As for that last part, the same could go for you. Sort of.

A new study in Cell Reports found that when flies ate a diet of about 40% sugar for three weeks, they died 7% sooner than those that ate a healthy diet with only 5% sugar. And though the sweet-sucking flies went back on a clean, less-sugary diet just 21 days into their usual 90-day lifespan, they still kicked the bucket earlier.

It turns out that sugar inhibits a gene called FOXO, which is crucial for longevity. But here’s the especially creepy part: The exact same gene is found in yeast, worms, flies—and humans.

“It’s yet more evidence of how much we have to fear from excess sugar in the diet,” said David Gems, Ph.D., of UCL, the study’s co-author in a news release.

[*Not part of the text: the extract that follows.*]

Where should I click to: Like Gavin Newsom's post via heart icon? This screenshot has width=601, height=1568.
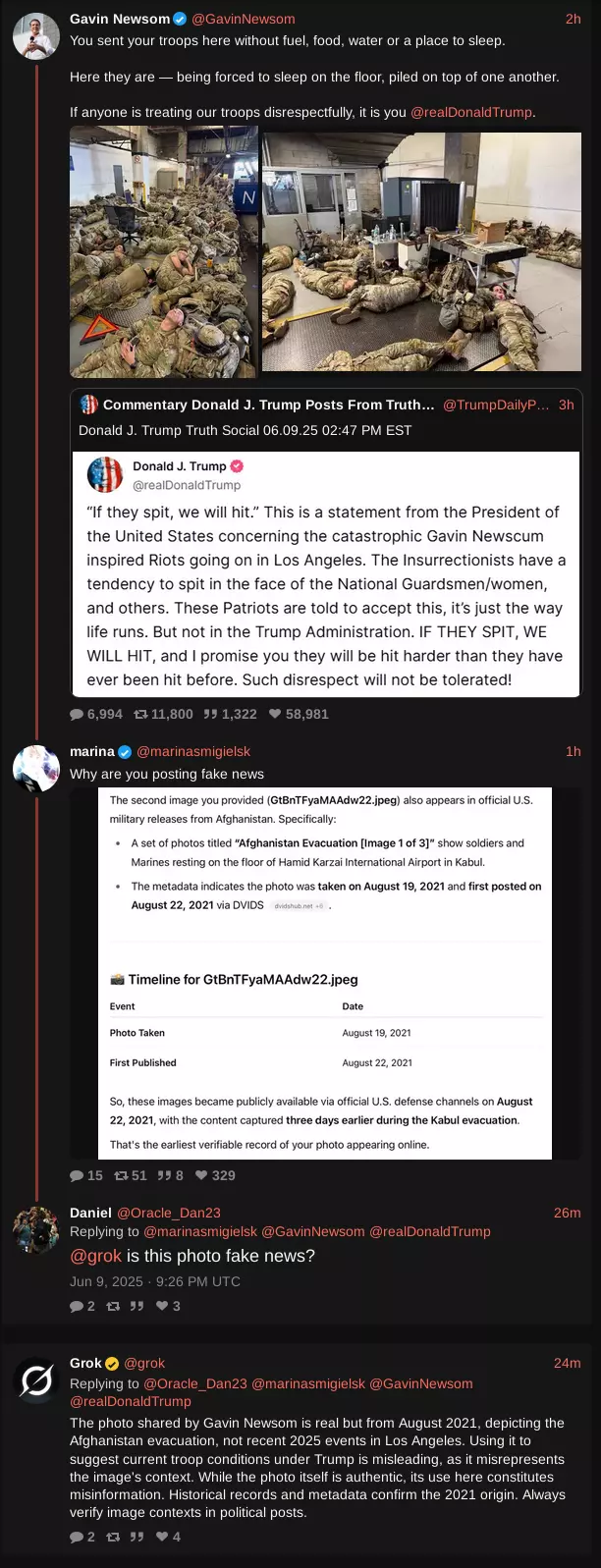coord(275,715)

Granted, it would be pretty tough—ok, damn near impossible—to eat enough sugar to add up to 40% of your diet. “The dietary intervention we used was extreme—similar to feeding a human only cake for two decades,” said senior study VIP Nazif Alic, Ph.D. But for Americans who live on a crappy diet full of fast and processed foods, getting as much as 20% of your diet from sugar isn’t unusual.

And since we humans definitely have the FOXO gene, and sugar clearly damages it, “this is an important idea to explore.”

Got a killer sweet tooth? Keep an eye on nutrition labels—you’d be surprised how much extra sugar pops up in processed fare like breads, low-fat yogurt, marinara sauce, ketchup, fruit juice, and granola. And look for words like dextrose, fructose, corn syrup, glucose, malt syrup, and maltose: Sugar by any other name may sound sweet, but it’ll still shave moments off your life.